▸ **Activity**
Once you find the line containing "1296x786 pixels. Task: Click", set down exactly that line and every one after it through the end of the listing below, with both ends included and any pictures omitted.

-----

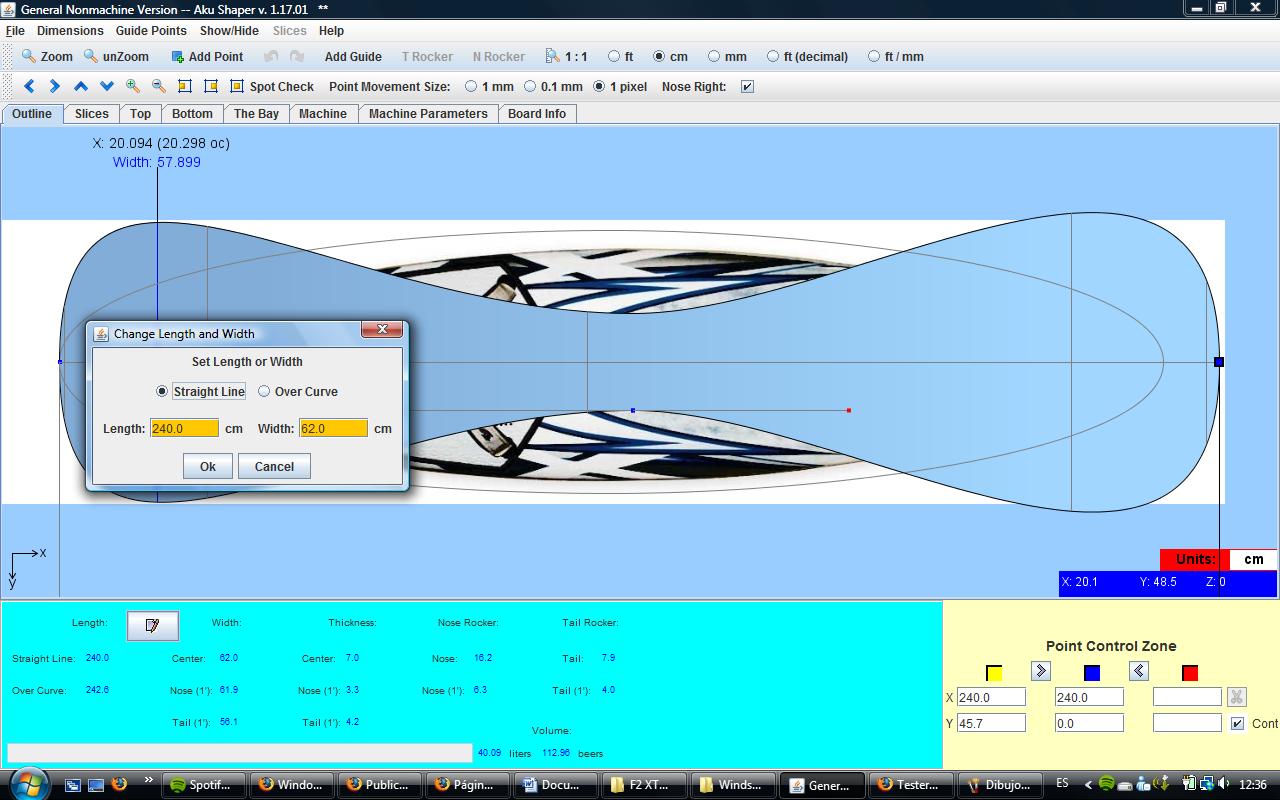Switch units to mm radio option
The height and width of the screenshot is (800, 1280).
714,57
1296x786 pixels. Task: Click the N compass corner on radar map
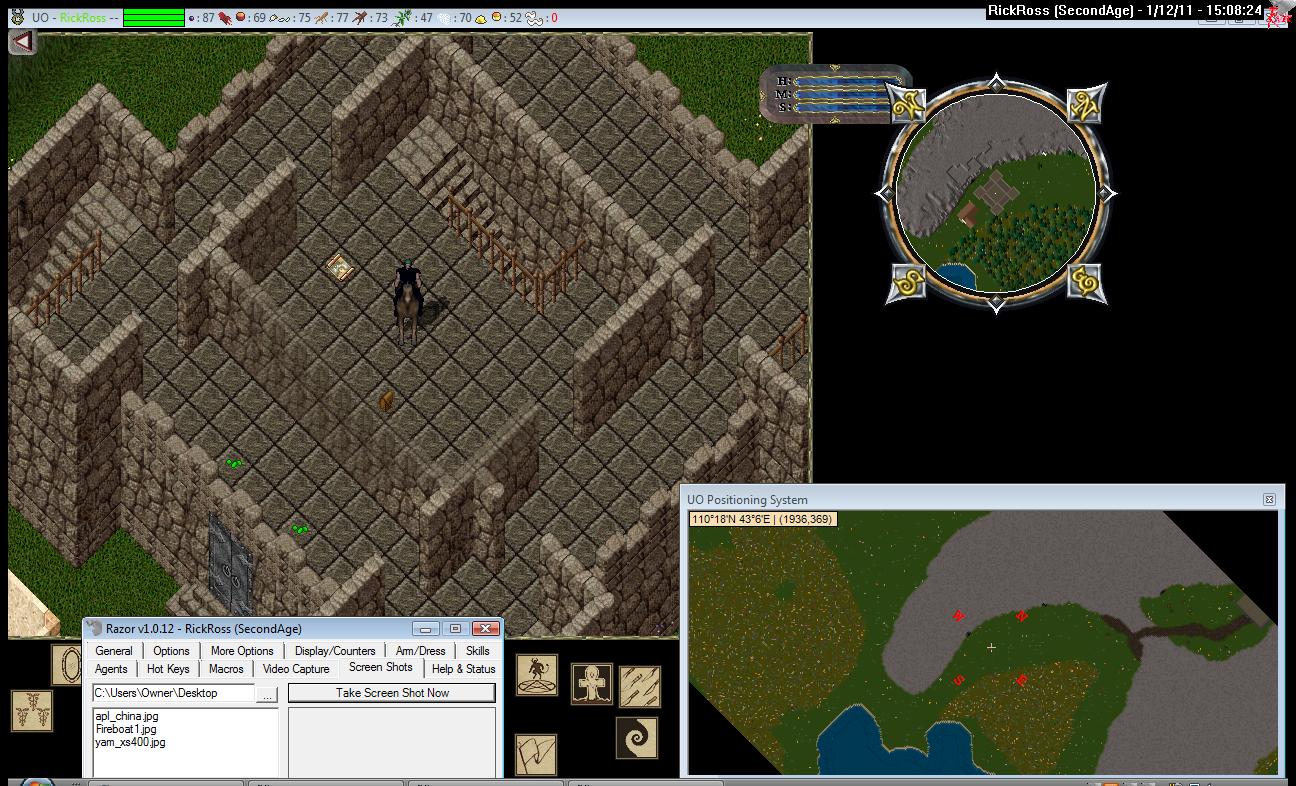[1084, 104]
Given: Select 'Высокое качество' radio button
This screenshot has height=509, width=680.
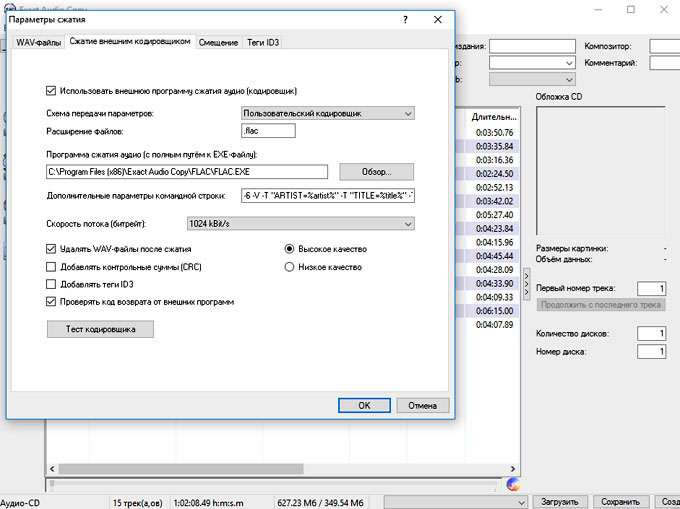Looking at the screenshot, I should point(290,248).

-----

▸ **Your response**
1296x786 pixels. Task: Click the N compass corner on radar map
[1084, 104]
Given: Select 'Высокое качество' radio button
This screenshot has height=509, width=680.
Looking at the screenshot, I should point(290,248).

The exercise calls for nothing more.